Wade's bleeding. That usually leads to an explosion.


----------



## Sir Patchwork (Jan 12, 2005)

Psycho T living up to his name


----------



## Wade County (Jun 22, 2003)

When Wade bleeds, he go crazy. Hoping that trend continues.


----------



## Wade2Bosh (Mar 31, 2004)

Wade scores. Get Mad, Wade.


----------



## IbizaXL (Sep 21, 2005)

wade forcing things and taking bad shots. weve been lucky hes made a few of them.


----------



## Wade County (Jun 22, 2003)

Lets go Wade. Get hot.


----------



## Wade County (Jun 22, 2003)

UD not happy with that shot on Wade, gets Psycho T back.


----------



## Sir Patchwork (Jan 12, 2005)

Haslem the enforcer. No shame.


----------



## PoetLaureate (Feb 8, 2009)

Haslem you so stupid


----------



## Wade2Bosh (Mar 31, 2004)

Its crazy how West does most of his scoring when UD or Joel is on him and seems to struggle when Battier or Lebron are on him.


----------



## Wade County (Jun 22, 2003)

Be smart physical, not "lets give up a flagrant 2 shots and the ball" physical.


----------



## IbizaXL (Sep 21, 2005)

i have a bad feeling guys. we stopped moving off the ball on offense and went back to "1 dribbles, 4 stare" basketball.:soapbox:


----------



## Wade County (Jun 22, 2003)

UD could get suspended for that one. That was pretty obvious.


----------



## R-Star (Jun 13, 2002)

Sir Patchwork said:


> Haslem the enforcer.
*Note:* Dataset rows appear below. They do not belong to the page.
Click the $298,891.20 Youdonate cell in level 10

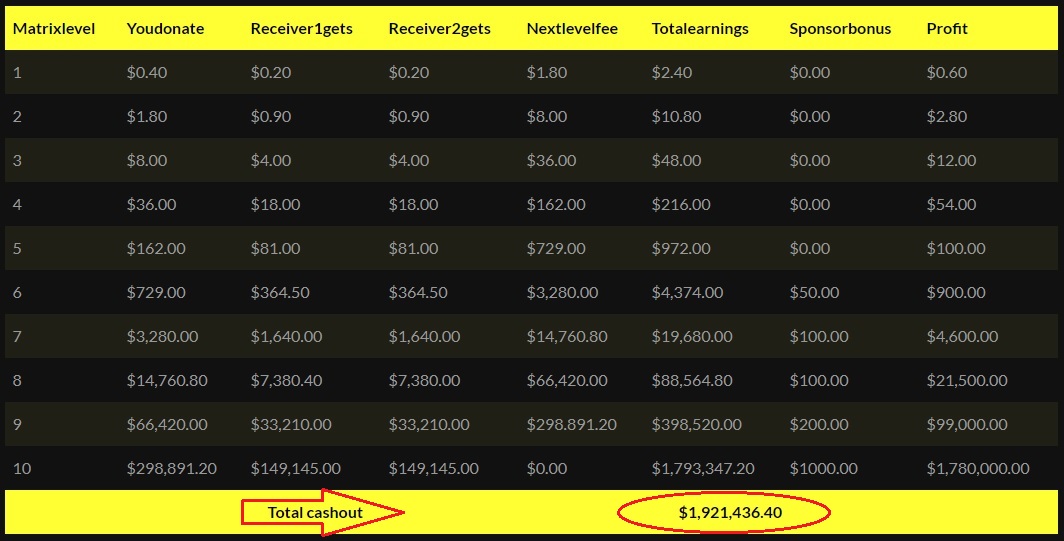tap(172, 468)
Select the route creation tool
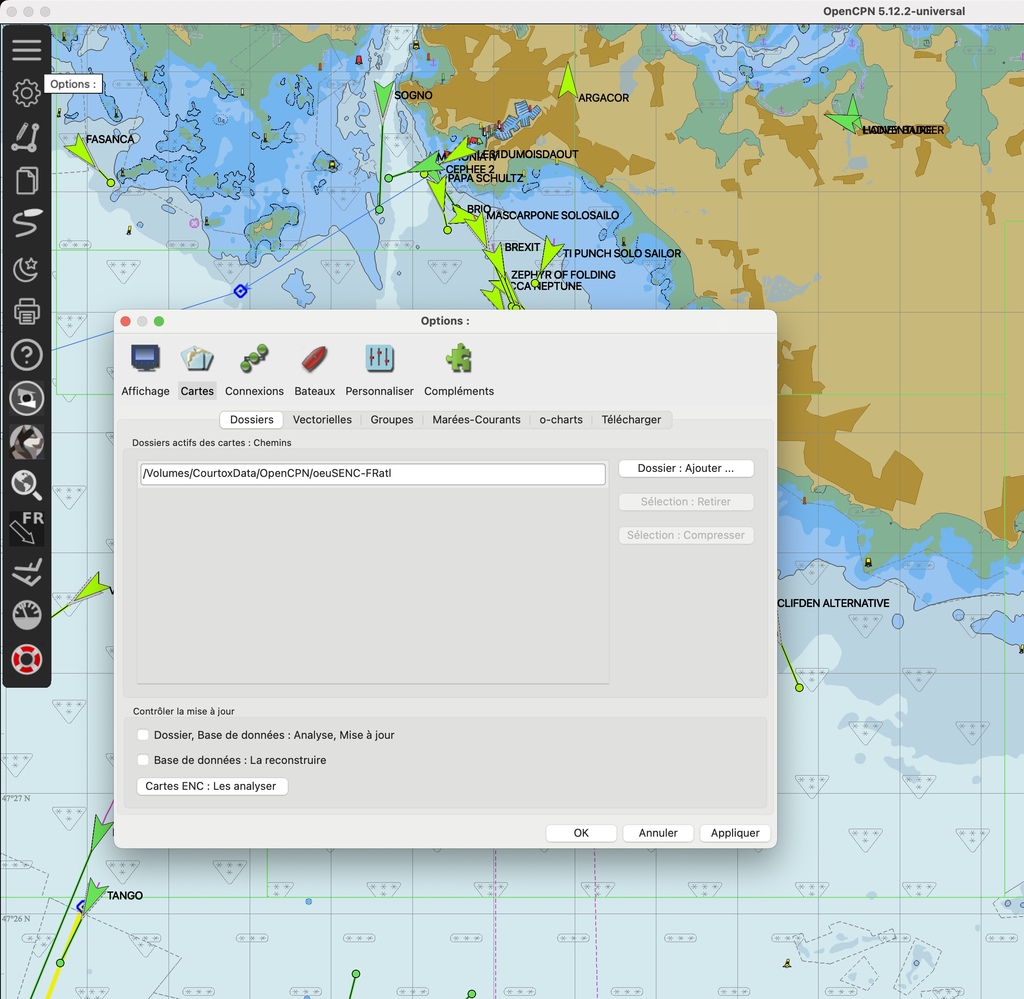 [27, 137]
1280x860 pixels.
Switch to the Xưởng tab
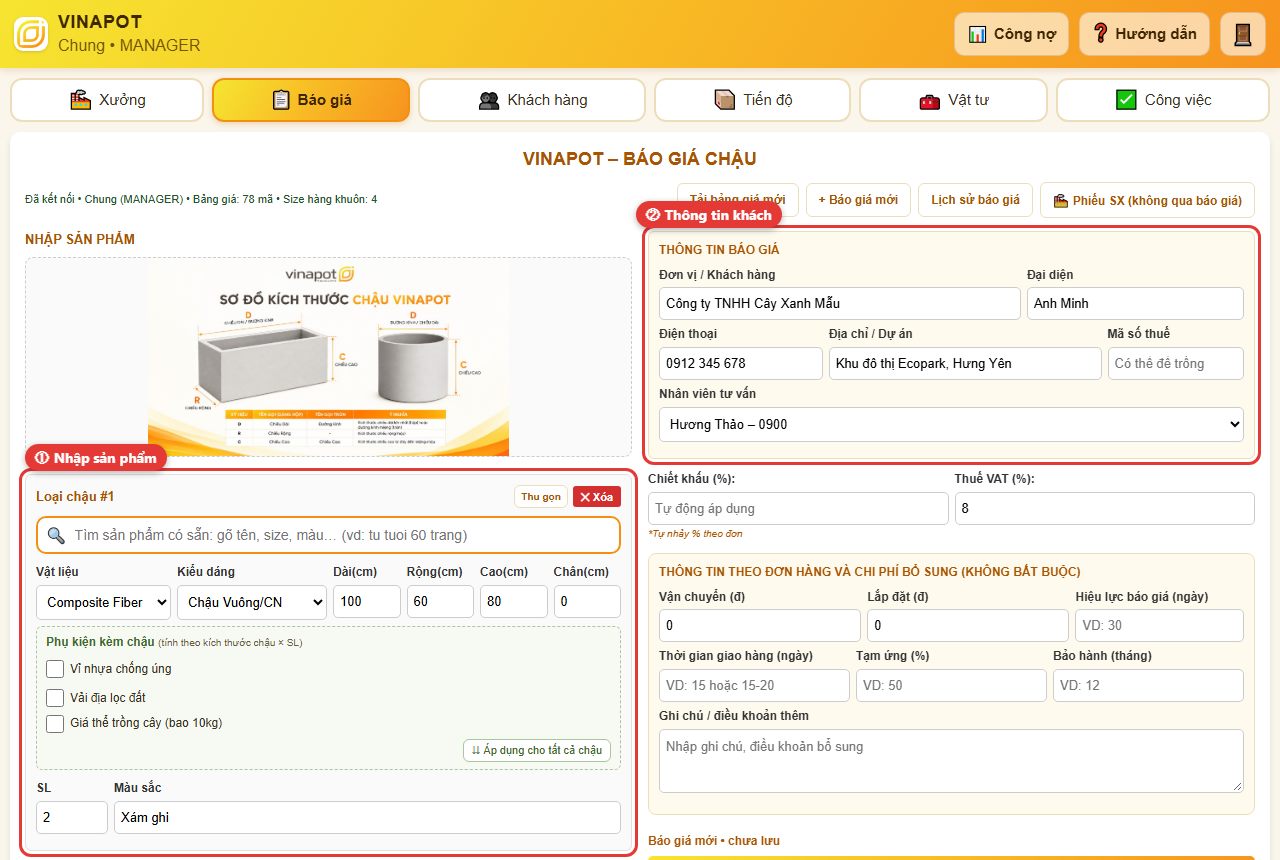click(107, 100)
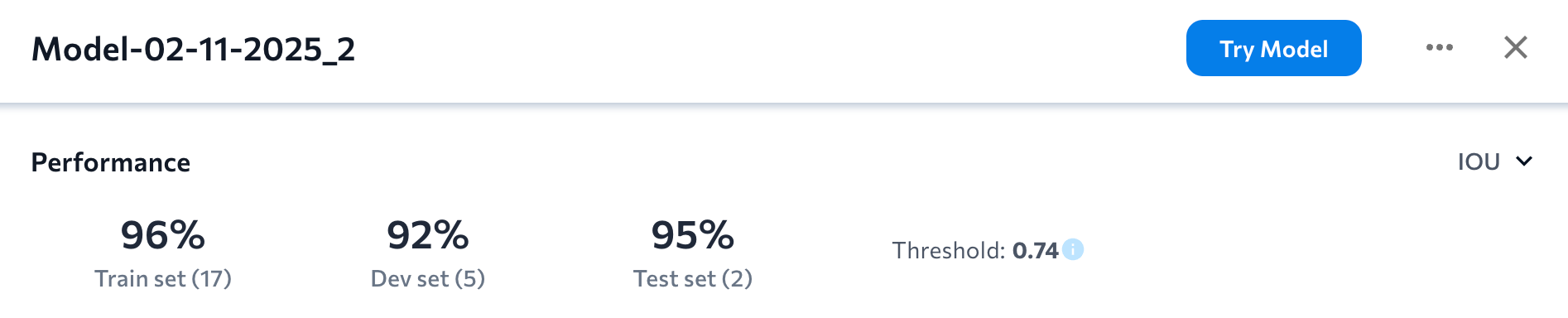Dismiss panel with the X icon
The height and width of the screenshot is (318, 1568).
[x=1515, y=47]
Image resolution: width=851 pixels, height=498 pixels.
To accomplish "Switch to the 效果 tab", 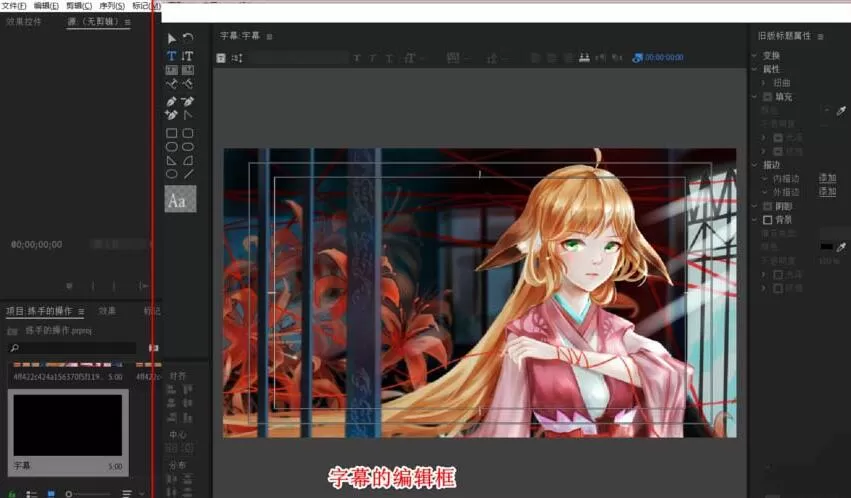I will click(107, 311).
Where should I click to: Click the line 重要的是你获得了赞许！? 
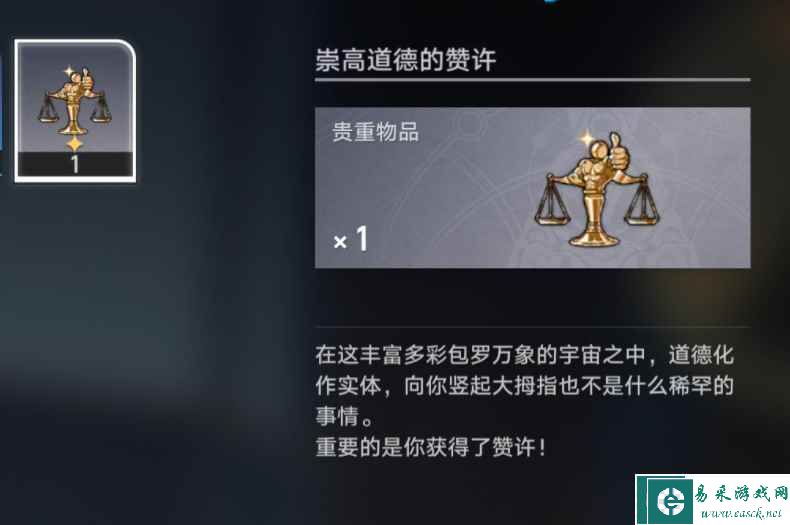point(431,447)
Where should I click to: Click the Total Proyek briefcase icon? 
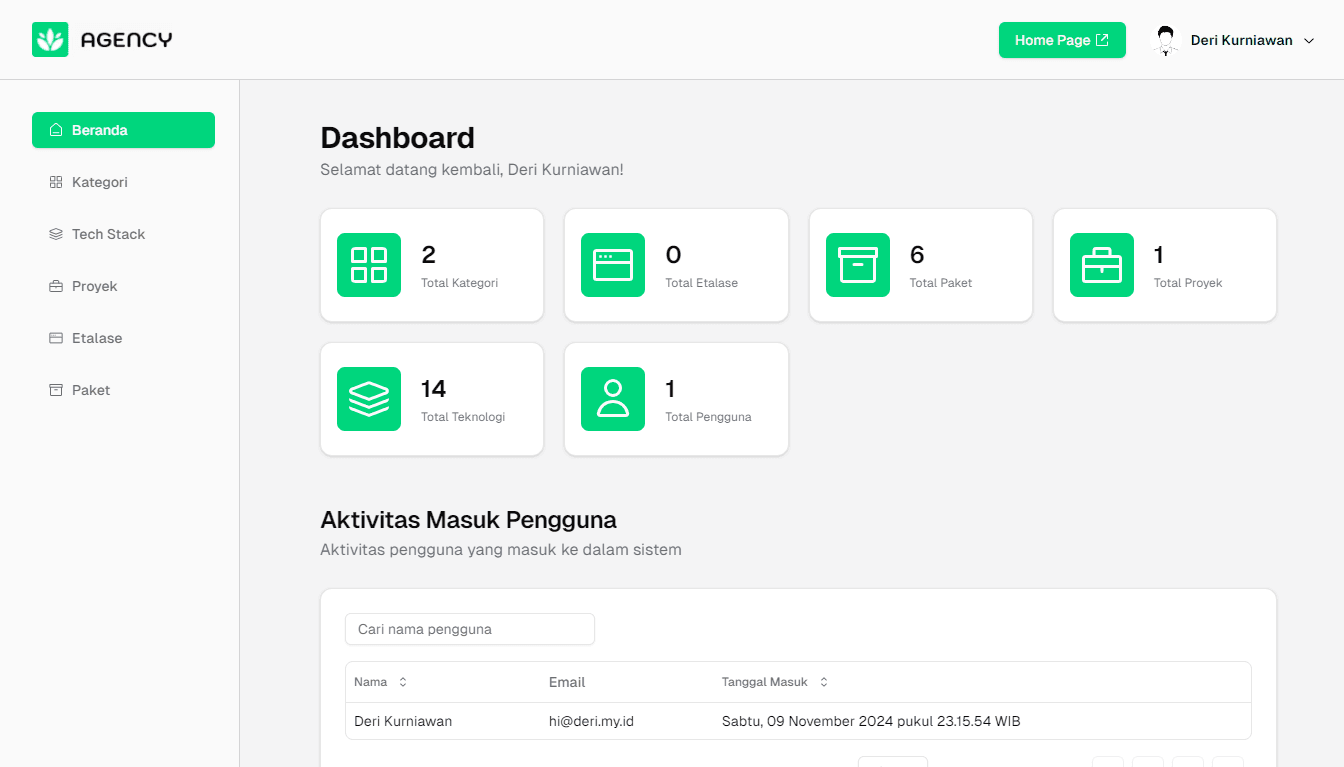(1101, 265)
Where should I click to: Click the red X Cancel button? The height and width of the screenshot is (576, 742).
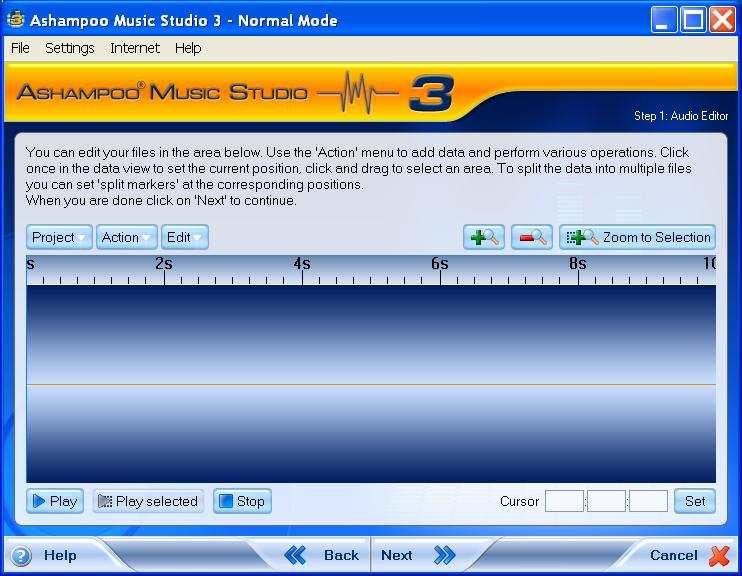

No shame.


Meh, its a two way street. If he's going to pull shit like that, people can't complain when the Pacers have their own hard fouls.


----------



## Wade County (Jun 22, 2003)

Miller is gonna get amnestied this offseason, yeah?


----------



## Wade2Bosh (Mar 31, 2004)

wow, big tip in by UD. 2 offensive rebounds on that possession by him.

Wade!


----------



## Wade County (Jun 22, 2003)

:dwade:


----------



## Wade2Bosh (Mar 31, 2004)

Wade County said:


> Miller is gonna get amnestied this offseason, yeah?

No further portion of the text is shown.